[SELECTED EXTRACT]
------------------------------------
As a result, unlike other armed conflicts in the world, the vast undercount of fatalities and injuries in Gaza is a vastly underreported story. Coming to more accurate estimates would affect the intensity of the political, diplomatic, and civic pressures for a ceasefire. It would also prompt more strenuous calls for immediate humanitarian aid, an immediate ceasefire, and peace negotiations.
Start with common sense. Gaza had 2.3 million people before October 7, 2023, in a cramped area the geographical size of Philadelphia. The Gaza Strip has experienced the most intense, daily bombardment on civilians and civilian infrastructure since World War II. There are no army bases or airfields in Gaza, only an under-armed small guerrilla force hiding in tunnels facing a supermodern military backed by supermodern U.S. military weapons and other Biden-Trump assistance.
As of mid-April 2025, University of Bradford (United Kingdom) emeritus professor Paul Rogers, a specialist on aerial and artillery bomb devastation, described the level of destruction in totally besieged Gaza as the “equivalent of six Hiroshimas, but even more destructive” because many more of the bombs over Gaza drop over targeted locations—schools, apartment buildings, hospitals, clinics, markets, refugee encampments, roads, water mains, electricity circuits, and even the agricultural areas to deny the people of Gaza from growing some of their own food. Starvation, death by uncontrolled fires, infections, and the thousands of babies born into the rubble each month spiral the daily accelerating toll.
------------------------------------
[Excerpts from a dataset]
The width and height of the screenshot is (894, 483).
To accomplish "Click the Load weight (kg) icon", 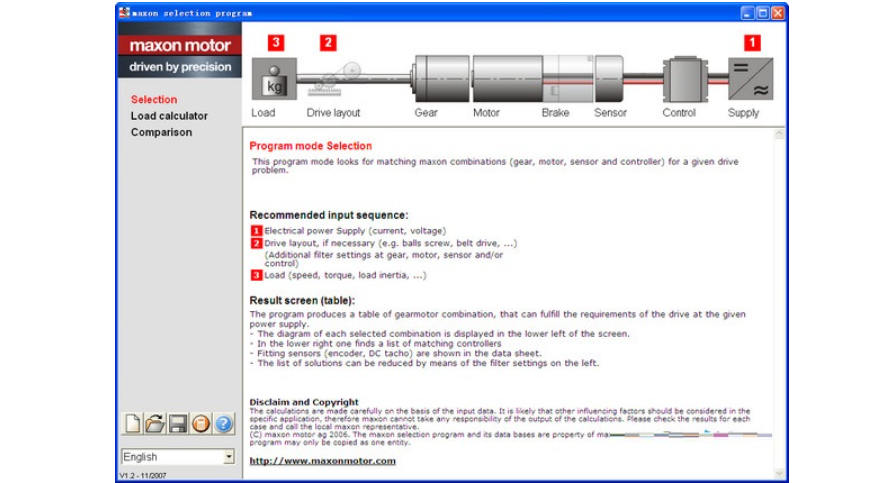I will (x=270, y=80).
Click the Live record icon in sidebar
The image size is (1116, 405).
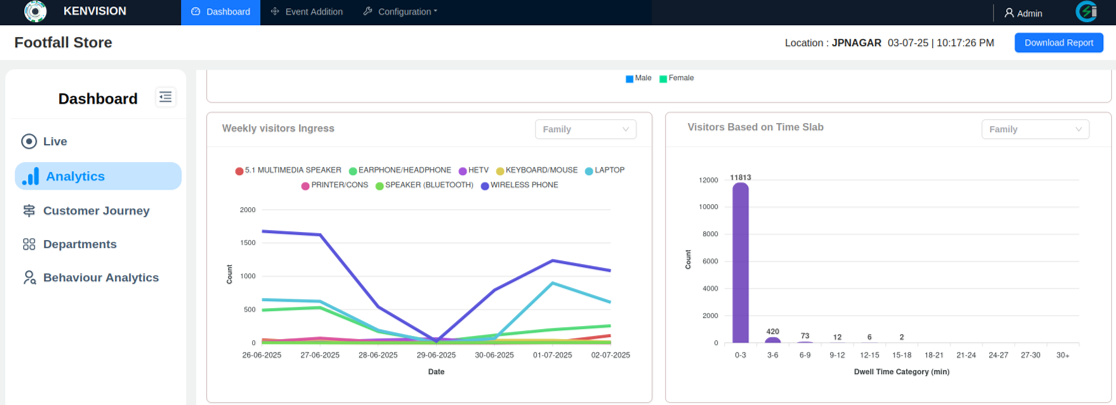point(29,142)
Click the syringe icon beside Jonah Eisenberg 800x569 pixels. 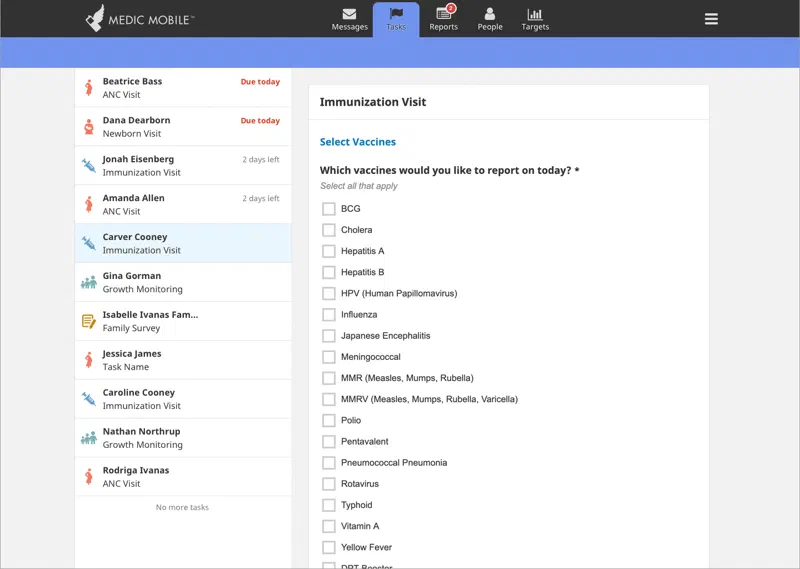point(89,166)
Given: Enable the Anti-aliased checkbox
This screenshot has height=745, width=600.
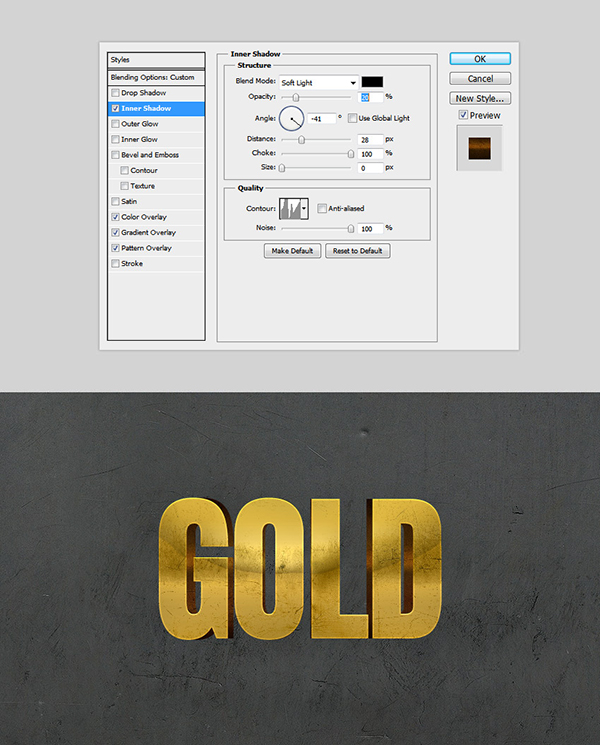Looking at the screenshot, I should (x=321, y=208).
------------------------------------
[TASK 1] According to the passage on the Gaza death toll, how many people lived in Gaza before October 7, 2023?
[TASK 2] Write out the part of the passage on the Gaza death toll that opens with the words "As a result, unlike" and closes with "and peace negotiations.", substituting "truce talks" for "peace negotiations".
[TASK 3] Write the next part of the passage on the Gaza death toll, picking up after its final sentence.
These lines play no part in the tasks.

[ANSWER AREA 1] Gaza had 2.3 million people before October 7, 2023.

[ANSWER AREA 2]
As a result, unlike other armed conflicts in the world, the vast undercount of fatalities and injuries in Gaza is a vastly underreported story. Coming to more accurate estimates would affect the intensity of the political, diplomatic, and civic pressures for a ceasefire. It would also prompt more strenuous calls for immediate humanitarian aid, an immediate ceasefire, and truce talks.

[ANSWER AREA 3]
Now, if you take the current Hamas figure of just over 62,000, you are telling the public that 97% of Gazans are still alive. This is lethally absurd. A more conservative figure is that over 500,000 Palestinians have been killed from Netanyahu’s non-stop Palestinian Holocaust (more than all the U.S. soldiers killed in WWII.) This means that an incredible about 1-out-of-4 Palestinians have been killed.
American doctors and other health workers back from Gaza say almost all the survivors are either sick, injured, or dying. Without insulin, medicines for cancer, asthma, and heart disease for many months, with no shelters, with dense, deadly air pollutants, from incessant bombings, their observations are not surprising.
So, reporters and editors, start working on casualty estimates that accurately reflect the realities, in addition to respecting the Palestinian dead and properly highlighting the Trump-Congress role in this slaughter. Imagine if you will, if the shoe were on the other foot; does anyone think such an undercount would be tolerated from the outset?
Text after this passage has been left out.